(Page extract Opens)
As of 2022, the index is statistically created from journal studies, online databases and government reports for 31,821 populations of 5,230 species of mammal, bird, reptile, amphibian and fish.

Results
According to the 2022 report, monitored wildlife populations declined by 69% on average between 1970 and 2018,  suggesting that natural ecosystems are degrading at a rate unprecedented in human history  The extent of declines varies with geographic region, with monitored vertebrate populations in Latin America and the Caribbean experiencing average declines of 94%.   One of the key drivers of declines has been identified as land-use change and the associated habitat loss and degradation, often linked to unsustainable agriculture, logging, or other development.

Calculation
The Living Planet Database (LPD) has been available online since 2013, and has been maintained by ZSL since 2016. The LPD contains more than 30,000 population trends for more than 5,200 species of fish, amphibians, reptiles, birds and mammals.

The global LPI is calculated using these population time-series, which are gathered from a variety of sources such as journals, online databases and government reports.

A generalized additive modelling framework is used to determine the underlying trend in each population time-series. Average rates of change are calculated and aggregated to the species level.

Each species trend is aggregated to produce an index for the terrestrial, marine and freshwater systems. This process uses a weighted average method which places most weight on the largest (most species-rich) groups within a biogeographic realm. This is done to counteract the uneven spatial and taxonomic distribution of data in the LPD. The three system indices are then averaged to produce the global LPI.
(Page extract Closes)
» What this exercise asks:
1. For the passage on the Living Planet Index, decide whether each statement agrees with it. Answer yes or no and quote the words that decide it.
(a) Monitored wildlife populations declined by 69% on average between 1970 and 2018.
(b) ZSL has maintained the Living Planet Database since 2013.
(c) The global LPI is produced by averaging the three system indices.
2. List every animal group whose populations the passage on the Living Planet Index says the index covers.
3. Continue the passage on the Living Planet Index from its last sentence.
(Data under study Opens)
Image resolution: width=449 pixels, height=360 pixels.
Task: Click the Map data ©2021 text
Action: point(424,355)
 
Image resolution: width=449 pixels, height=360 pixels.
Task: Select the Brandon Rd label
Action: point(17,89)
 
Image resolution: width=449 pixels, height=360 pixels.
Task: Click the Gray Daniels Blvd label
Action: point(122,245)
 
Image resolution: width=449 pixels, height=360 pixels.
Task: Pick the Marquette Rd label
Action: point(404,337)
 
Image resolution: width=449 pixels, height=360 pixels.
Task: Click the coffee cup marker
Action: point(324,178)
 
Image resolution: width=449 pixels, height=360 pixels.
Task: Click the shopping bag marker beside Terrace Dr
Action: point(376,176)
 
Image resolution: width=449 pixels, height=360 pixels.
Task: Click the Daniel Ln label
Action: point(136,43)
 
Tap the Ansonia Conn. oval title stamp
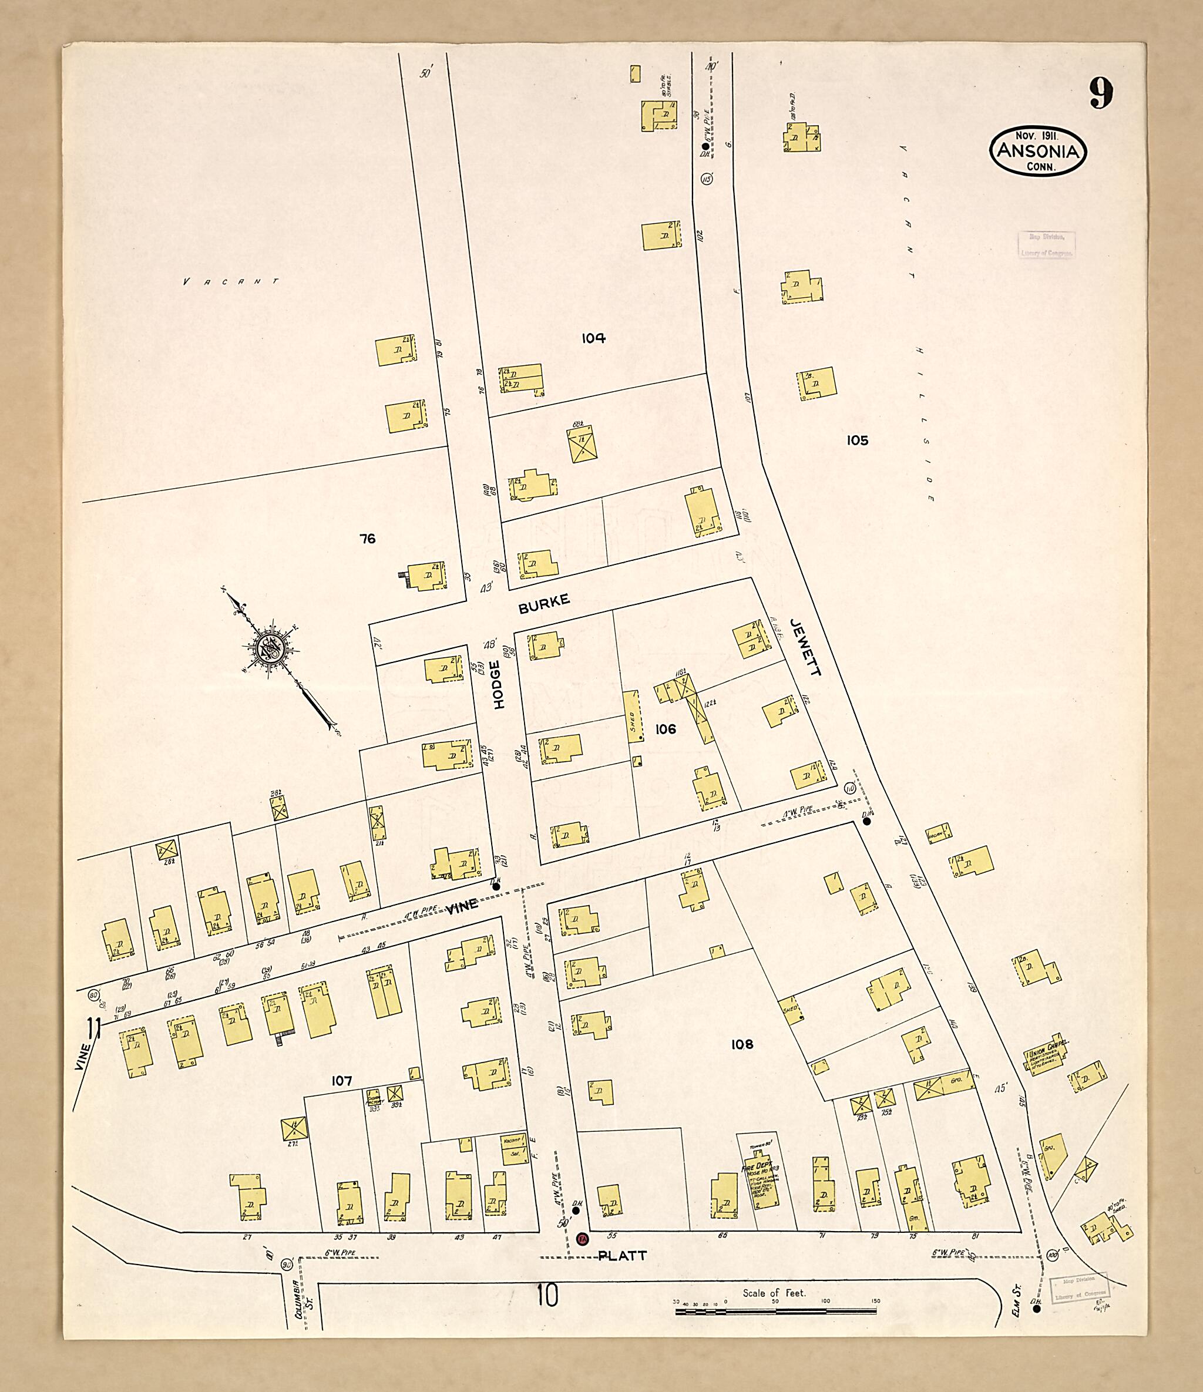pyautogui.click(x=1038, y=150)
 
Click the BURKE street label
pyautogui.click(x=544, y=603)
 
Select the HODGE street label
pyautogui.click(x=498, y=685)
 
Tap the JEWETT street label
pyautogui.click(x=806, y=647)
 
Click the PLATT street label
pyautogui.click(x=621, y=1256)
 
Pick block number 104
pyautogui.click(x=593, y=338)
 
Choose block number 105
pyautogui.click(x=857, y=440)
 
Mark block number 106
pyautogui.click(x=666, y=729)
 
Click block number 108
pyautogui.click(x=742, y=1044)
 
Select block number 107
pyautogui.click(x=341, y=1081)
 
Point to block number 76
pyautogui.click(x=367, y=538)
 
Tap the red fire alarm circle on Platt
pyautogui.click(x=583, y=1238)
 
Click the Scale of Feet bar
pyautogui.click(x=774, y=1310)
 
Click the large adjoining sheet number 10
pyautogui.click(x=547, y=1295)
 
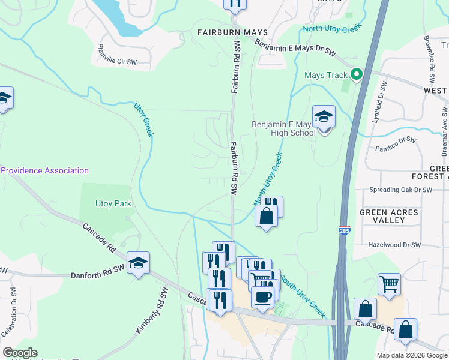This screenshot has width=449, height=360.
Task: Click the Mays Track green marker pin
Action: [356, 75]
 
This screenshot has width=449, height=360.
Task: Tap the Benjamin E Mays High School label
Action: [283, 128]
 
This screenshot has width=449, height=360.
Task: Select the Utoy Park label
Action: [113, 204]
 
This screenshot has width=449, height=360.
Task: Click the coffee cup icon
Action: [263, 297]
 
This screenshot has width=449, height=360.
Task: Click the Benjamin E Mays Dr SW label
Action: [294, 48]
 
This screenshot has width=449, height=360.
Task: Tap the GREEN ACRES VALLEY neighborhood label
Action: [390, 217]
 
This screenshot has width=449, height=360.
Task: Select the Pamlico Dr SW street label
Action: [396, 144]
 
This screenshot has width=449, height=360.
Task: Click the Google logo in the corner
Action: [20, 353]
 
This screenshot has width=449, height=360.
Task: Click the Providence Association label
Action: [44, 171]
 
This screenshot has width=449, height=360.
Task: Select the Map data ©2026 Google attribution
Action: [411, 355]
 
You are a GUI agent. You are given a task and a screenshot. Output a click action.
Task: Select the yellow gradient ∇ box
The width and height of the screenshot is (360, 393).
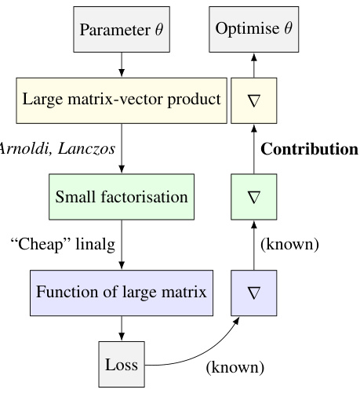(x=253, y=100)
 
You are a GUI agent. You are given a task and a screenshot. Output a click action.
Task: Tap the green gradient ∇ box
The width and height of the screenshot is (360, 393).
(x=253, y=196)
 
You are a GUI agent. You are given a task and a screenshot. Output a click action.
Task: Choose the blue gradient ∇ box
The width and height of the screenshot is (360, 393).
(x=253, y=293)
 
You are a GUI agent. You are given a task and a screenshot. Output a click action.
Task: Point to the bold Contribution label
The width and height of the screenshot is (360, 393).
(x=309, y=148)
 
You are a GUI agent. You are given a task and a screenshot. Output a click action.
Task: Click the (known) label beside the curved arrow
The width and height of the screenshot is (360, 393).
(x=235, y=366)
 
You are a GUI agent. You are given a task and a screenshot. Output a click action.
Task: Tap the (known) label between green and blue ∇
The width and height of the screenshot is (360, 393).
(x=289, y=245)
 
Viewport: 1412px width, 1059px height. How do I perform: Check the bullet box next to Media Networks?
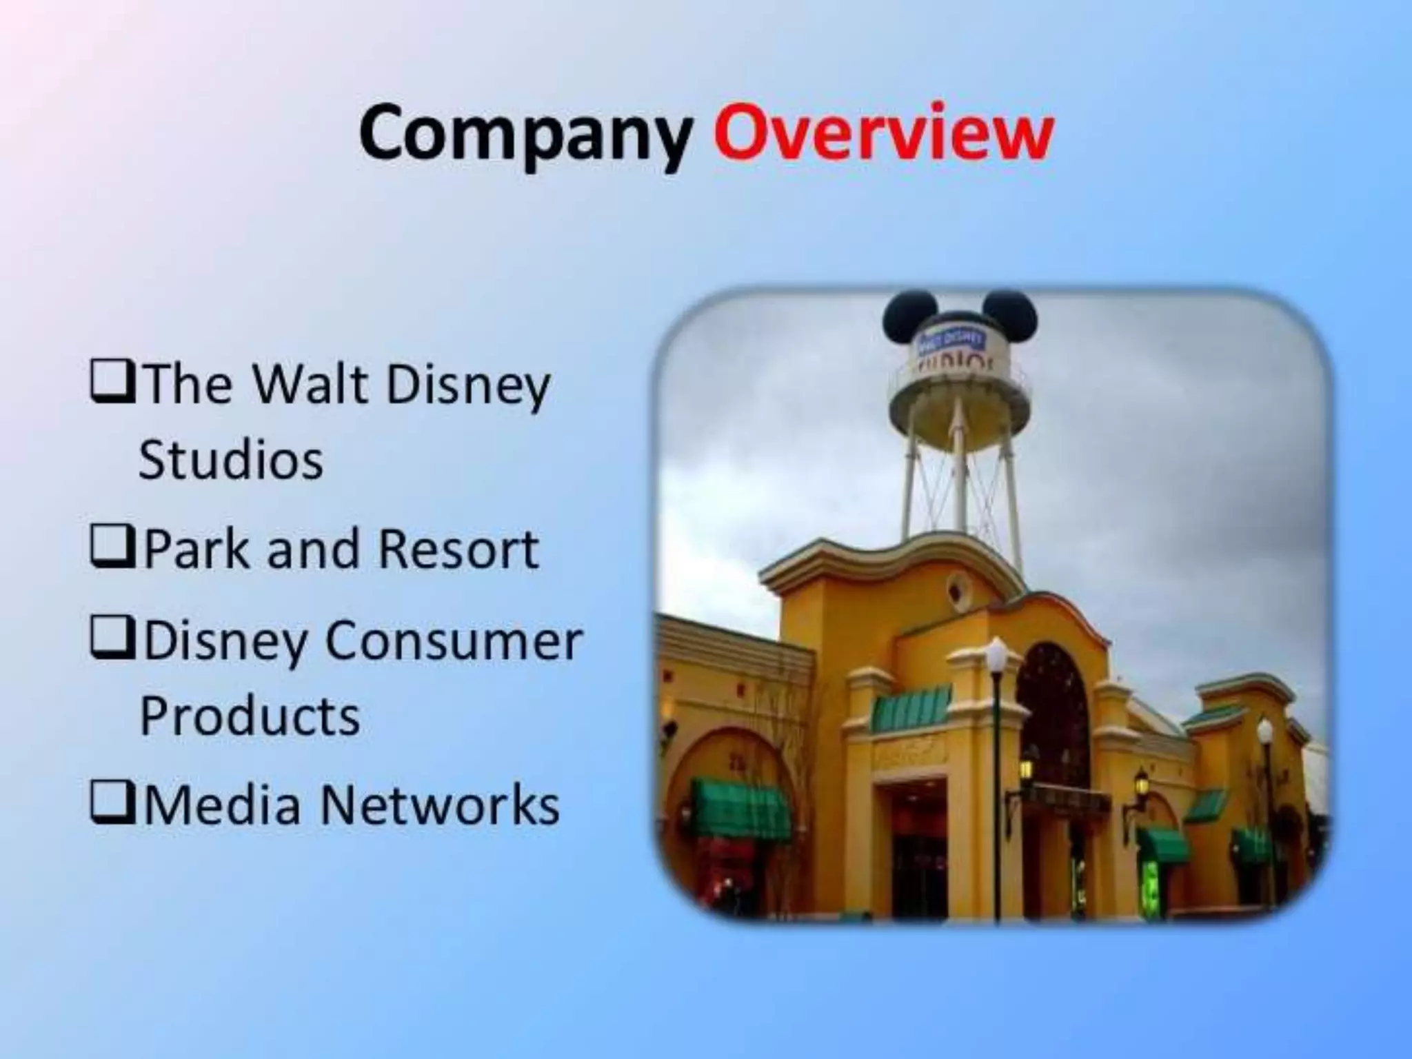pos(111,803)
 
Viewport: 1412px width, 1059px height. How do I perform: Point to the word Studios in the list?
pos(231,460)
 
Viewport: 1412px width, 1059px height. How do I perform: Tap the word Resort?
pos(458,550)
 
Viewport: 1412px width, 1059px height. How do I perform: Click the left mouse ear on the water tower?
pos(908,316)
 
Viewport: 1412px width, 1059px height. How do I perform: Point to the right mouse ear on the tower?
pos(1009,314)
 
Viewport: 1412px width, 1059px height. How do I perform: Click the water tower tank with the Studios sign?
pos(958,379)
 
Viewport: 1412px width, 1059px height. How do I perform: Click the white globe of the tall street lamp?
pos(996,655)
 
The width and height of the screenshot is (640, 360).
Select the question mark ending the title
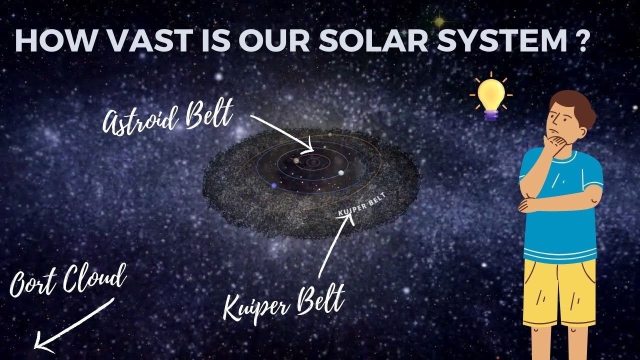click(x=580, y=40)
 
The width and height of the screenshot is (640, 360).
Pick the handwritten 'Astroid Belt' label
click(x=168, y=118)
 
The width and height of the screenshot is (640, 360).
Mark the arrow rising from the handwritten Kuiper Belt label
click(x=334, y=248)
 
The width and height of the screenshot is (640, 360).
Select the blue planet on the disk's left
click(x=274, y=186)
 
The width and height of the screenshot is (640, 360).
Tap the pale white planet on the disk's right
click(x=341, y=173)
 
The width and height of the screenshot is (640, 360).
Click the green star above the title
click(x=439, y=22)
(Data under study Closes)
» Answers below:
1.
(a) Yes: "monitored wildlife populations declined by 69% on average between 1970 and 2018"
(b) No: "has been maintained by ZSL since 2016"
(c) Yes: "The three system indices are then averaged to produce the global LPI."

2. Mammals, birds, reptiles, amphibians, fish

3.
Criticism
The fact that "all decreases in population size, regardless of whether they bring a population close to extinction, are equally accounted for" has been noted as a limitation.

In 2005, WWF authors identified that the population data was potentially unrepresentative. As of 2009, the database was found to contain too much bird data and gaps in the population coverage of tropical species, although it showed "little evidence of bias toward threatened species". The 2016 report was criticized by a professor at Duke University for over-representing western Europe, where more data were available. Talking to National Geographic, he criticised the attempt to combine data from different regions and ecosystems into a single figure, arguing that such reports are likely motivated by a desire to grab attention and raise money.

A 2017 investigation of the index by members of the ZSL team published in PLOS One  found higher declines than had been estimated, and indications that in areas where less data is available, species might be declining more quickly.

In 2020, a re-analysis of the baseline data by McGill University showed that the overall estimated trend of a decline by 60% since 1970 was driven by less than 3% of the studied populations; when some outliers of extreme decline are removed, the decline still exists but is considerably less catastrophic, and when more outliers (roughly amounting to 2.4% of the populations) are removed, the trend shifts to that of a decline between the 1980s and 2000s, but a roughly positive trend after 2000. This extreme sensitivity to outliers indicates that the present approach of the Living Planet Index may be flawed.

Publication
The index was originally developed in 1997 by the World Wide Fund for Nature (WWF) in collaboration with the World Conservation Monitoring Centre (UNEP-WCMC), the biodiversity assessment and policy implementation arm of the United Nations Environment Programme. WWF first published the index in 1998. Since 2006, the Zoological Society of London (ZSL) manages the index in cooperation with WWF.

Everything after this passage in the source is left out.